Sometimes you cut the ribbon, and sometimes the ribbon cuts you. The federal Liberals are discovering the perils of spending (tens of) billions of dollars on subsidies to the electric-battery industry on the premise of creating thousands of jobs.
It sounds great in the moment, and it makes for a heck of a ribbon-cutting ceremony. But such promises eventually end up cutting the other way, when government subsidies don’t deliver the touted benefits. Then politicians are left to explain why, say, cucumber greenhouses in Newfoundland were not such a surefire winner after all.
Such disappointment usually takes a few years to ripen, but the reckoning came sooner in the case of federal and provincial production subsidies to NextStar, the joint venture between LG Energy Solution and Stellantis, worth up to $15-billion. Industry Minister François-Philippe Champagne justified that outsized bill by pointing to the thousands of jobs that would be created in the Windsor, Ont., area, and by claiming Ottawa would recover its outlay within five years.
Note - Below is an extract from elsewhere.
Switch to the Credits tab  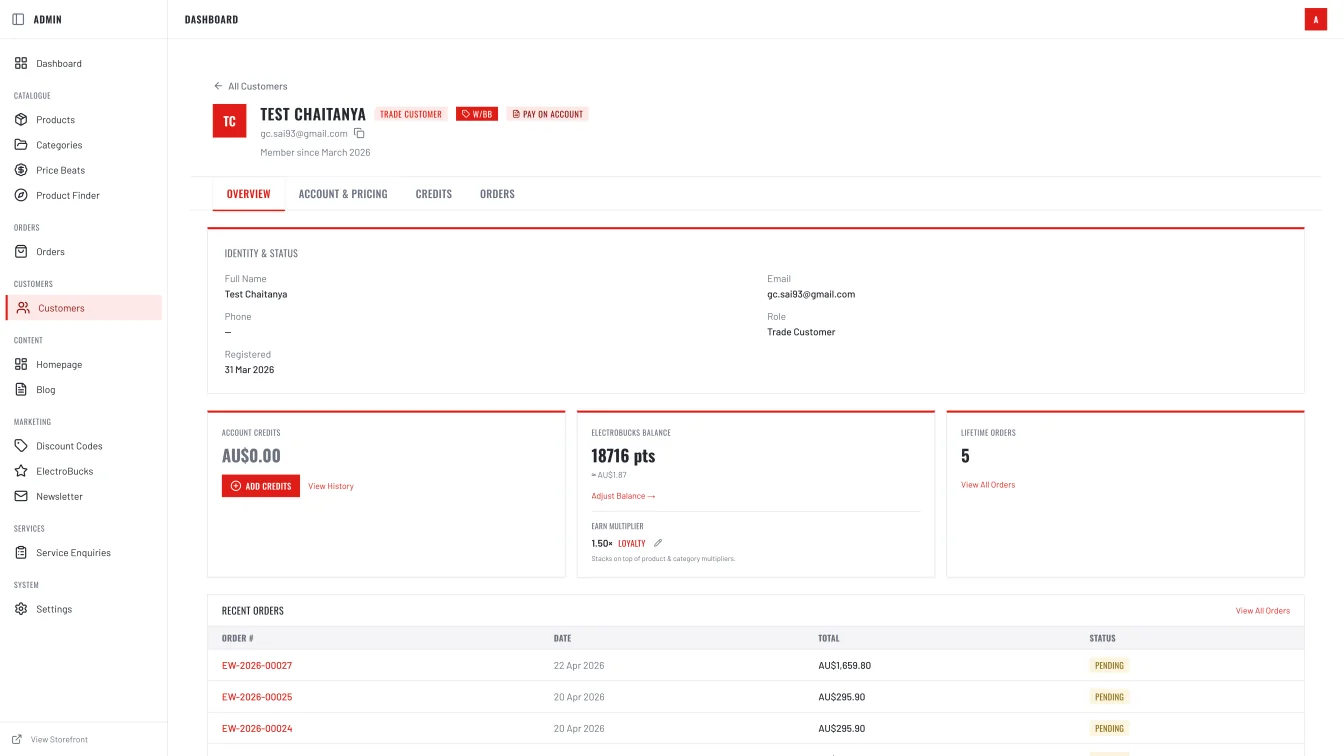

However, hundreds of South Korean workers will be brought in temporarily to work on the site, apparently because no Canadians have the necessary advanced manufacturing know-how to set up the facility.
Mr. Champagne has scrambled to explain this extraordinarily awkward situation, insisting that he will demand an explanation and ensure that the promised jobs for Canadians are created. (Presumably, the best time to ask for clarity and assurances would have been before signing a contract, not afterward.)
The Conservatives, meanwhile, have pounced on the revelations and are making copious use of the phrase “foreign replacement worker” – a solution to the quandary of how to criticize the NextStar contract without actually criticizing a deal that is understandably popular in the battleground ridings of southwestern Ontario.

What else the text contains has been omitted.